A third slump? A second great depression?

Fifteen months after the credit crunch first broke, governments and stock markets around the world are finally facing up to what is likely to be the most serious economic recession since the 1930s depression.

The period of neo-liberal capitalism is over for the foreseeable future. A range of economic and social policies that were put in place by the Thatcher and Reagan governments of the early eighties, and later developed by and extended by Brown, Blair, Clinton and Bush, have come to the end of their shelf life. They have come round to bite the very capitalist beast that launched them. These policies sought to overcome capitalism’s structural impasse of declining profits, over production of goods and an over accumulation of profits, seeking new avenues of investment. The privatisation of housing, the easy availability of credit and the deregulation of the financial markets  and its institutions, together with an easy monetary policy followed by the US central  reserve and the Bank of England monetary committee, created a huge bubble in the housing market and the development of an unregulated derivatives market.

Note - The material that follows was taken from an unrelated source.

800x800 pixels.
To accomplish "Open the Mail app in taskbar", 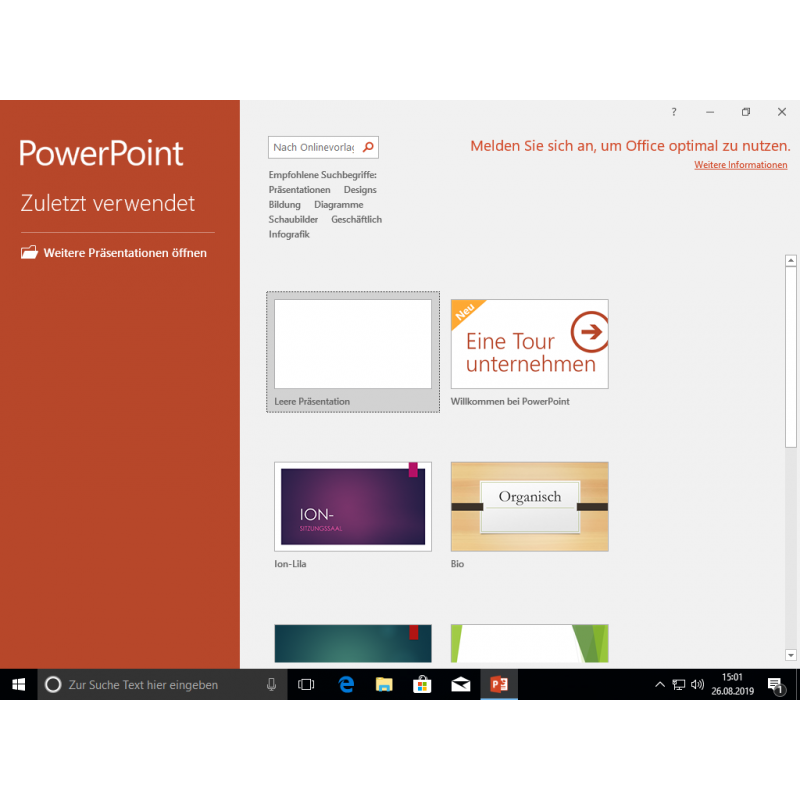I will [x=460, y=684].
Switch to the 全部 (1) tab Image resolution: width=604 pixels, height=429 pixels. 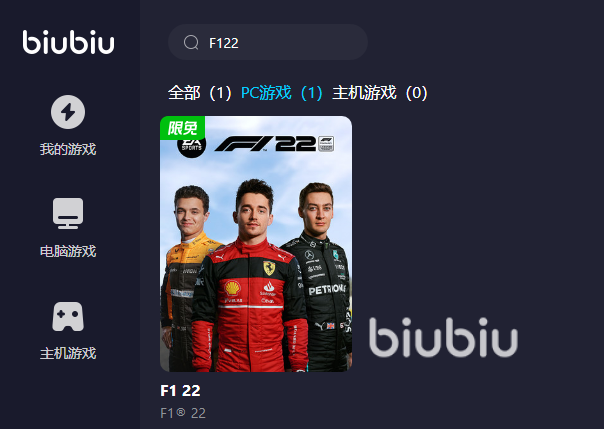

When the central banks burst the bubble they had created by raising interest rates in 2006  and 2007, it caused waves through an inter connected financial system . The barriers between  banking operations had come down and this allowed the banks to take massive  gambles on the poorest peoples’ debt, and bet against a recession by selling insurance on  bankruptcy – credit default swaps (CDS) and also be exposed to all sorts of loans to  speculators and corporations which hinged on never ending economic expansion.

A crisis that started amongst poor people in the United States quickly spread to the global  financial system, bringing down the value of all sorts of products linked to it. This froze  credit or lending between banks and to individuals, small businesses, corporations, local  states and countries. This then caused a collapse in house prices with the biggest effects  being in the UK, USA and Spain. The credit freeze or crunch has now fed into the economy
with a huge fall in consumer spending, leading to a recession that even the most optimistic  economists think will last the whole of 2009. Only China, of the world’s major economies,  will escape a recession, but it will suffer a huge slow down in growth, leading to factory  closures, unemployment and extreme hardship to the massive Chinese working class. 

The banking system is basically exposed to a recession and already over a trillion dollars  of its capital – cash in the till – has been wiped out. Many banks have already gone bankrupt
and governments’ latest bailouts are aimed at filling these tills to stop some of the top  tier of banks going under. Governments will have to return with more of our money to prop  up the system at the start of 2009. This will be required as more year end write-downs hit  banks’ capital reserves and they also start to suffer the losses from selling insurance  against bankruptcy, as the number of corporations who fail start to increase in number.  That is the problem for governments; they do not know how much these banks are exposed  to and what is the dynamic of the loans and derivatives the banks have. It is likely  that the banks in the major economies will be under full government control by the end of  2009.

Capitalism is on the edge of its second major depression and its greatest financial crisis  could push it over the edge. Unlike the 1929 crash, where bankruptcy was limited to US  banks, this is a global financial crisis and the banks exposure to risk and recession has  been multiplied several times by the use of complex financial instruments called derivatives.  Central banks abandoned taking out the toxic assets of the banks and switched their  strategy to propping them up. Governments themselves run the risk of becoming bankrupt  as they are unable to fund the losses of the banks world wide.  Socialists have the opportunity for the first time in decades to put a rational alternative to  capitalism, one that is based on meeting peoples’ needs; that is under their control and decision  making.